Disclaimer: I do not own Hetalia, only the story idea.
Chapter 3
The veil of silence fell again, suffocating the fireplace's warmth and the homey feel. Matthias looked back at the door. Suddenly it seemed impossible to leave. Impossible to leave Lukas sitting on the couch with his head hung. Impossible to leave his savior exposed and vulnerable.
Matthias strode back to the couch and sat down heavily. The fire's heat was becoming increasingly suffocating and it seemed to slither down his throat.
"I was drinking in a bar before I you found me. Truthfully, I thought I was going to die out there in the snow." He said, not really knowing what else to say.
"You were about to die. The cold was beginning to slow your blood down and your heart rate was becoming weak. If I had not warmed you, you would have been dead in half an hour." Lukas said, his tone vacant and emotionless, completely empty.

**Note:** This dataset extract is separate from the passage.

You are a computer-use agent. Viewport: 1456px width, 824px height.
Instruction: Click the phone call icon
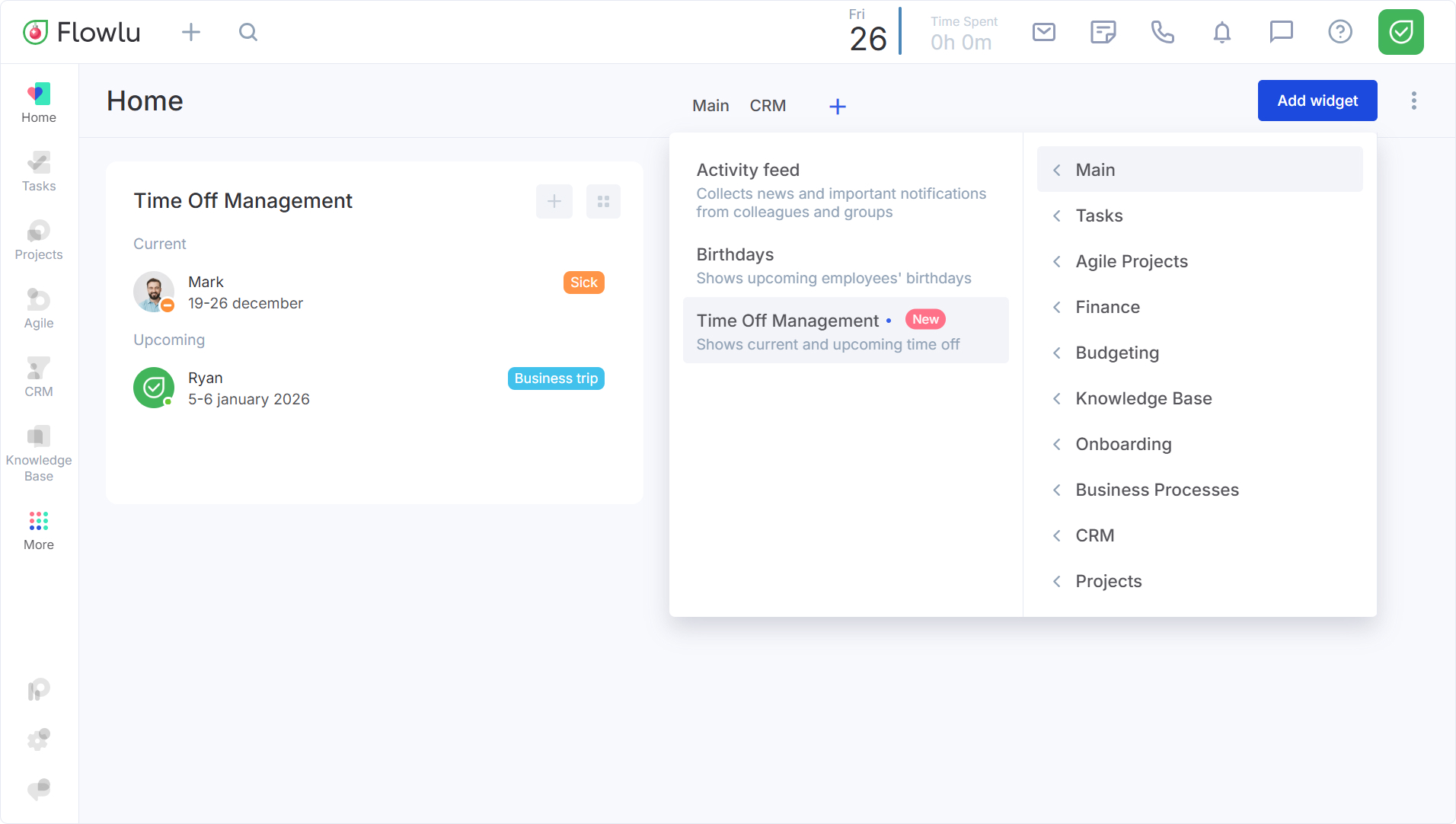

Matthias just stared. … How? How could Lukas know all that when Matthias was lying in the snow? He hadn't touched him, hell; he hadn't gotten within one meter of him, so how did he know that his blood pressure and heart rate were low? He really wasn't human. No human could do that.
Lukas's eyes flickered up to Matthias's. His small bow-shaped mouth was bent into a slender frown and the bottom lip quivered ever so slightly. His fingers nervously tapped on the cap of his knee, perfect oval nails cascading in an incessant pattern.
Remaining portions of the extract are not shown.